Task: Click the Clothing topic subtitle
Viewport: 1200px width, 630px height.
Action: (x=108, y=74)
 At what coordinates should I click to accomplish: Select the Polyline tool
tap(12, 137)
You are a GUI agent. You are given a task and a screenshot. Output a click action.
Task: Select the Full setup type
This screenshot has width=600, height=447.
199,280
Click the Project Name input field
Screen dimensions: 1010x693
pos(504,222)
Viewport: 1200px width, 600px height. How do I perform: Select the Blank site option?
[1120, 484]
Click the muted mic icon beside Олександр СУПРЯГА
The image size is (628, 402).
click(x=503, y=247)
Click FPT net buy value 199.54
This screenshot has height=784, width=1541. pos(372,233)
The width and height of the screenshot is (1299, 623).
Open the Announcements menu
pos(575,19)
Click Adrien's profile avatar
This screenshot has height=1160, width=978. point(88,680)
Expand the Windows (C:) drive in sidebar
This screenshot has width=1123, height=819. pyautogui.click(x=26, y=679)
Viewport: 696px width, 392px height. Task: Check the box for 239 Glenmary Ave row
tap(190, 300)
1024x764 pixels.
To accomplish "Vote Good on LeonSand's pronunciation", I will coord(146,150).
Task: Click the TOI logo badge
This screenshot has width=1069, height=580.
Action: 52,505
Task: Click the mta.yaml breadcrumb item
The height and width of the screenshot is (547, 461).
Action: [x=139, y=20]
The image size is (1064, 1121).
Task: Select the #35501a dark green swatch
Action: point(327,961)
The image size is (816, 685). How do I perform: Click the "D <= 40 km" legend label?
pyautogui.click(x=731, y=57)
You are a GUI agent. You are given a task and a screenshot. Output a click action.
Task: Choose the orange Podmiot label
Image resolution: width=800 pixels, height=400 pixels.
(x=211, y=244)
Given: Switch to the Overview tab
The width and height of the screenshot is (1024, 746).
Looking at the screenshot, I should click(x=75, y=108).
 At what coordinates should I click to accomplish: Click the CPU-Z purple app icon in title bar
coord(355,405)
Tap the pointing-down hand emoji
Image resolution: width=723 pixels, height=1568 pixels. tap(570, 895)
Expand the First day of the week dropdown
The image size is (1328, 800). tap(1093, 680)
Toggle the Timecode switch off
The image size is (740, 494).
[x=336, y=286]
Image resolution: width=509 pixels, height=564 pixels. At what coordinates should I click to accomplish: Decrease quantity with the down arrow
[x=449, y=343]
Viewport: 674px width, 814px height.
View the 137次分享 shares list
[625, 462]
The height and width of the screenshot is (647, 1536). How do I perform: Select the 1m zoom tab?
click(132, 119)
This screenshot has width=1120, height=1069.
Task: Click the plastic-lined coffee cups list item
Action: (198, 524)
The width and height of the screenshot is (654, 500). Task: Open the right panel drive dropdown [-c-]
|---|
**ACTIVITY**
Please write the entries out again exactly as they stand.

**EXERCISE RESPONSE**
Task: Click the Clothing topic subtitle
Viewport: 1200px width, 630px height.
Action: (x=108, y=74)
 At what coordinates should I click to accomplish: Select the Polyline tool
tap(12, 137)
You are a GUI agent. You are given a task and a screenshot. Output a click action.
Task: Select the Full setup type
This screenshot has width=600, height=447.
199,280
Click the Project Name input field
Screen dimensions: 1010x693
pos(504,222)
Viewport: 1200px width, 600px height. How do I perform: Select the Blank site option?
[1120, 484]
Click the muted mic icon beside Олександр СУПРЯГА
The image size is (628, 402).
click(x=503, y=247)
Click FPT net buy value 199.54
This screenshot has height=784, width=1541. pos(372,233)
The width and height of the screenshot is (1299, 623).
Open the Announcements menu
pos(575,19)
Click Adrien's profile avatar
This screenshot has height=1160, width=978. point(88,680)
Expand the Windows (C:) drive in sidebar
This screenshot has width=1123, height=819. pyautogui.click(x=26, y=679)
Viewport: 696px width, 392px height. Task: Check the box for 239 Glenmary Ave row
tap(190, 300)
1024x764 pixels.
To accomplish "Vote Good on LeonSand's pronunciation", I will coord(146,150).
Task: Click the TOI logo badge
This screenshot has width=1069, height=580.
Action: 52,505
Task: Click the mta.yaml breadcrumb item
The height and width of the screenshot is (547, 461).
Action: [x=139, y=20]
The image size is (1064, 1121).
Task: Select the #35501a dark green swatch
Action: point(327,961)
The image size is (816, 685). How do I perform: Click the "D <= 40 km" legend label?
pyautogui.click(x=731, y=57)
You are a GUI agent. You are given a task and a screenshot. Output a click action.
Task: Choose the orange Podmiot label
Image resolution: width=800 pixels, height=400 pixels.
(x=211, y=244)
Given: Switch to the Overview tab
The width and height of the screenshot is (1024, 746).
Looking at the screenshot, I should click(x=75, y=108).
 At what coordinates should I click to accomplish: Click the CPU-Z purple app icon in title bar
coord(355,405)
Tap the pointing-down hand emoji
Image resolution: width=723 pixels, height=1568 pixels. tap(570, 895)
Expand the First day of the week dropdown
The image size is (1328, 800). tap(1093, 680)
Toggle the Timecode switch off
The image size is (740, 494).
[x=336, y=286]
Image resolution: width=509 pixels, height=564 pixels. At what coordinates should I click to accomplish: Decrease quantity with the down arrow
[x=449, y=343]
Viewport: 674px width, 814px height.
View the 137次分享 shares list
[625, 462]
The height and width of the screenshot is (647, 1536). How do I perform: Select the 1m zoom tab?
click(132, 119)
This screenshot has width=1120, height=1069.
Task: Click the plastic-lined coffee cups list item
Action: (198, 524)
The width and height of the screenshot is (654, 500). Task: Open the right panel drive dropdown [-c-]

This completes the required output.